BAEO and other community-based organizations should understand that truth in numbers comes in the form of actual human capital – educational achievement, jobs, safety, wealth, political representation and self-reliance. Relevant reform and innovation attend to these issues simultaneously. The New Orleans black community can certainly use less rhetoric and narrative manipulation and more black teachers who are durable residents of the city.
A community-centric conversation on educational progress should seek human capital gains. But this type of conversation demands that we shed our pro- or anti-reform affiliations. Let’s talk allocation of resources to the people who need it most. If we honestly assessed human capital gains in critical areas, who would be a friend and who would be a foe of black students and families?
To this point in time, black communities have been asked to trade the hiring of qualified, capable black teachers for a promise of increased test scores. The state pressured the New Orleans School District to dissolve a collective bargaining agreement with United Teachers of New Orleans, only a few years later to adopt thick agreements with Teach for America. Black communities statewide have been asked to accept union membership for status quo education policy. Black folk are to shout to the heavens for school choice and accept a lottery. These are all false dichotomies and inconsistencies that reflect our allegiances to organizations and ideologies rather than a black community.
Even the public vs. private school debate rings hallows. The advancement of a strong public system should be a chief agenda item for black communities. In New Orleans as it is nationally, the overwhelming majority of black and Latino children attend public schools. Consequently, black and brown communities need to see themselves as primary benefactors of public education policy.
However, the communities need quality, black and brown private institutions that are more than an “escape” from the publics. Yes, black and Latino history and culture may be better attended to in private institutions. Yes, we do need to see education as industry, which has multiple social and financial benefits for ethnic and racial communities. My criticisms of BAEO and in particular their voucher policies is that vouchers primarily subsidize non-black schools for which families have many better public options.

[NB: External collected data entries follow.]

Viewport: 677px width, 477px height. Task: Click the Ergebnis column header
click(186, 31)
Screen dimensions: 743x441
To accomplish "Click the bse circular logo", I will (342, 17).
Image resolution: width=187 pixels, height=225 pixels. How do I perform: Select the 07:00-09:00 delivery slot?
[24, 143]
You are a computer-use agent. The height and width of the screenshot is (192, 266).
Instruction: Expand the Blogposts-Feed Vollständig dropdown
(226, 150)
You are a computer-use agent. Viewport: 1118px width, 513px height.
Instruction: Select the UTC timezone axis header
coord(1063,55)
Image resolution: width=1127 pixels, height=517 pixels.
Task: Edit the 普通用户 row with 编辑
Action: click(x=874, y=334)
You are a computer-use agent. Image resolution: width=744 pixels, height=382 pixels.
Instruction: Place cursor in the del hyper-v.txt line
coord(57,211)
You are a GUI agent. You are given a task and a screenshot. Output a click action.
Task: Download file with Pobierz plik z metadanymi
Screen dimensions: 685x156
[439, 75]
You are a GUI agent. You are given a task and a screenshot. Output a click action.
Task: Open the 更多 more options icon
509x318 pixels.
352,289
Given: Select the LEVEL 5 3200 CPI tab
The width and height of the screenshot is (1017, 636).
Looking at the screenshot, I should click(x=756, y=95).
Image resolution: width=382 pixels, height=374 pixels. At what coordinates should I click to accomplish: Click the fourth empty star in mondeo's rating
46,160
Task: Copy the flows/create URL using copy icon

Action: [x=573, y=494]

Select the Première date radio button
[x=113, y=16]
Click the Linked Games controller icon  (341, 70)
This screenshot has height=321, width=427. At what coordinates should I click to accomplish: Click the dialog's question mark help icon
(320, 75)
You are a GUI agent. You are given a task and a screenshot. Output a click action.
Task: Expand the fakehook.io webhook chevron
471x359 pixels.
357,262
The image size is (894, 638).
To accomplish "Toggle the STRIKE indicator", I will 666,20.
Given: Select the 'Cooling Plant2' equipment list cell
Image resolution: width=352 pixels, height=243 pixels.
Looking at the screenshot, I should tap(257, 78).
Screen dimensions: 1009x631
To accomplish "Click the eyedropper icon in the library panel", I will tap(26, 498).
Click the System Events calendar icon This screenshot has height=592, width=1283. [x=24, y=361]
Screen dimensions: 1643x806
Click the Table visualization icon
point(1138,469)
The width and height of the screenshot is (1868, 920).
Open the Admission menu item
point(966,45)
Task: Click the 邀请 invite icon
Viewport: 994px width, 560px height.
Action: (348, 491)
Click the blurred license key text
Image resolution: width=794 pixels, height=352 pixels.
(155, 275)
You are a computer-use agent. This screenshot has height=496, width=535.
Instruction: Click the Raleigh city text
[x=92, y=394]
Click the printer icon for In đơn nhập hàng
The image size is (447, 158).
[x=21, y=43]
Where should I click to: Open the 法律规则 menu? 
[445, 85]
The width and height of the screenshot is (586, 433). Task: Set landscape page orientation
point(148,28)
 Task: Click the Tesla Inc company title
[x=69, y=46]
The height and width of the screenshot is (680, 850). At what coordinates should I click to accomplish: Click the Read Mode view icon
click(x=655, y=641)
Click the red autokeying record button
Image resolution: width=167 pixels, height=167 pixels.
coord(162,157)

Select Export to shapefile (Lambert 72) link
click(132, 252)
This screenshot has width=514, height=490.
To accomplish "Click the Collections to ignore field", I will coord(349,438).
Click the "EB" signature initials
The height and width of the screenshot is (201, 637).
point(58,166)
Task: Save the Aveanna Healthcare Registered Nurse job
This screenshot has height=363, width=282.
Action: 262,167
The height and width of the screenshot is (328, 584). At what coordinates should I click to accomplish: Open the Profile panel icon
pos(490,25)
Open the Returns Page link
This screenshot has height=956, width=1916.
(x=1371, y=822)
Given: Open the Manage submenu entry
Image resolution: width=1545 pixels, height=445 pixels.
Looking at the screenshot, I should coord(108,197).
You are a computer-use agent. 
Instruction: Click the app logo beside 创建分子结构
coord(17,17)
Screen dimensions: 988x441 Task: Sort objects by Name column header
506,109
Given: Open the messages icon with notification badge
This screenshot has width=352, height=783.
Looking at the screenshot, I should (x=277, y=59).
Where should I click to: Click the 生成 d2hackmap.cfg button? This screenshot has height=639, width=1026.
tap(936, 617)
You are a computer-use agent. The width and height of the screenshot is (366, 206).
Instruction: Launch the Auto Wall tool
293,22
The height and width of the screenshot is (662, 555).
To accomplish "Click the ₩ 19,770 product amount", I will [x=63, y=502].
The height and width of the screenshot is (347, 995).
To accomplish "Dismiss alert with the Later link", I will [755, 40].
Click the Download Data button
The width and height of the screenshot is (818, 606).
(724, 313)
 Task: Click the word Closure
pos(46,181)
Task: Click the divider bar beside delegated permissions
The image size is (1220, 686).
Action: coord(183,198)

Nevertheless, a conversation on educational progress in New Orleans should be framed to empower black communities. For instance, the question: Are charter schools working? should be reframed and restated to: How do charter schools move more black families in the middle class? Are more low-income charter students graduating from college? What sectors are high-achieving black college graduates finding better career opportunities? What schools maintain socioeconomic diversity and high educational outcomes? How have changes in governance increased black families’ political voice and participation?I’m confident the black community has authentic allies in education who have found the kind of solutions that don’t take decades to build capacity. The BAEO Town Hall will pursue those. I’m certain a critical lens will magnify people and camps from across the political spectrum. Having “crossed the aisles” enough times, I know that privilege looks the same regardless of camp whether neo-liberal, market-driven, conservative, traditional or union driven. I’ve also learned that an us vs. them framework seldom serves poor people of color – remember the people we’re supposed to be helping in New Orleans.